|Ph.D Student||Hershkovitz Shany|
|Subject||Harnessing Evolutionary Programming for Impedance|
|Department||Department of Chemical Engineering||Supervisors||PROF. Yoed Tsur|
|DR. Sioma Baltianski|
|Full Thesis text|
In this research, a novel analysis technique for impedance spectroscopy (IS) measurements is introduced and applied to the investigation of symmetric cells. IS is a powerful and non destructive method of characterizing electrical properties of materials. The analysis program is based on genetic programming (GP) which is an evolutionary-based optimization algorithm. The GP computing approach allows the evolutions of both the model and the numerical parameters of a certain model based on its fitness to a general mathematical problem.
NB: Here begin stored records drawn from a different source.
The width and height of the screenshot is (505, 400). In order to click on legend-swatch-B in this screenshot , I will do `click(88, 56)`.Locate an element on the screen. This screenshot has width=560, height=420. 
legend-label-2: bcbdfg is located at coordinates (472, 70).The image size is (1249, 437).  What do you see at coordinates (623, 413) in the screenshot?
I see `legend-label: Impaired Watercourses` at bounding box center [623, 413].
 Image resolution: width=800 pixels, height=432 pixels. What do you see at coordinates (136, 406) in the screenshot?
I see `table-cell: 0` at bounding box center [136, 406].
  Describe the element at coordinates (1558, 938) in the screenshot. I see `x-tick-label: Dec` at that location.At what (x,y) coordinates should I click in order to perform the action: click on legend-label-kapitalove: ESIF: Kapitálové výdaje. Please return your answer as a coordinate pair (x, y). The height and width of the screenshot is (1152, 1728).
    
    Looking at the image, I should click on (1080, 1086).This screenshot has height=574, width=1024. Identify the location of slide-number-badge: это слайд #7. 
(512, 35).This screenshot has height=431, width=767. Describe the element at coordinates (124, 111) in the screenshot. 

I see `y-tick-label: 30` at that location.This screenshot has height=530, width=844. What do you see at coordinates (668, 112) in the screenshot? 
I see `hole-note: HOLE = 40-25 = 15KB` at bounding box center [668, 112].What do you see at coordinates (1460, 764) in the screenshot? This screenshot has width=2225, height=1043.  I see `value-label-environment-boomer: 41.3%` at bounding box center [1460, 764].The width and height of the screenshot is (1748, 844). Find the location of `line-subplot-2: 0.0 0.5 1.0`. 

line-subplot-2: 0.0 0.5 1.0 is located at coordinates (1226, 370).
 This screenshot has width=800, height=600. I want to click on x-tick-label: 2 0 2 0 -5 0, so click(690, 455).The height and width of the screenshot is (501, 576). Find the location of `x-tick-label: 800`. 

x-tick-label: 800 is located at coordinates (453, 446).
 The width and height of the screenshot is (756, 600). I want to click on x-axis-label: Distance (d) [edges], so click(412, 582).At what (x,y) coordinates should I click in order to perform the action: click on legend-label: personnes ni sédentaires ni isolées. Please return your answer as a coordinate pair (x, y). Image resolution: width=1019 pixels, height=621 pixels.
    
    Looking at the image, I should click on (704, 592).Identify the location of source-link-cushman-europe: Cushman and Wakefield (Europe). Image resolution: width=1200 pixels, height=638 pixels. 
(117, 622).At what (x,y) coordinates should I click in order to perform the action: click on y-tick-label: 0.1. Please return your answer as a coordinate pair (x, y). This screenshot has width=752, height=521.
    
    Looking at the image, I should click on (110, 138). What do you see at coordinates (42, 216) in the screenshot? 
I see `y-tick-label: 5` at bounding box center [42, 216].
In contrast to the conventional analysis methods used for impedance spectroscopy measurements, e.g. equivalent circuits, our program seeks the distribution of relaxation times, DFRT, that has the form of a peak or a sum of several peaks, assuming the Debye kernel .Using this method one finds a functional (parametric) form of the distribution of relaxation times. By finding a functional form of the DFRT, one may develop a physical model and examine its behavior.
This analysis technique is used to investigate the oxygen reduction reaction at the cathode side of solid oxide fuel cells (SOFC). Two symmetric cell configurations (SCC) where chosen : (i) The first configuration is composed of Pt│GDC│Pt, where the Pt layer serves as cathode material as well as current collector; GDC is the electrolyte material. (ii) The Second configuration is composed of Pt│LSCF│GDC│LSCF│Pt, where LSCF serves as the electrode material. IS measurements combined with I-V measurements were employed on several samples at several temperatures and several oxygen partial pressures in order to investigate their influence on the oxygen reduction reaction.
The resulting IS data was analyzed using the ISGP program and the resulting peaks constructing the DFRTs were assigned for different processes that occur at the cathode side. The activation energies as well as the dependence of the processes on the oxygen partial pressure were also evaluated. The polarization curves obtained were analyzed using the Butler-Volmer (B-V) relations and a proposed model was suggested for the behavior of the examined cell.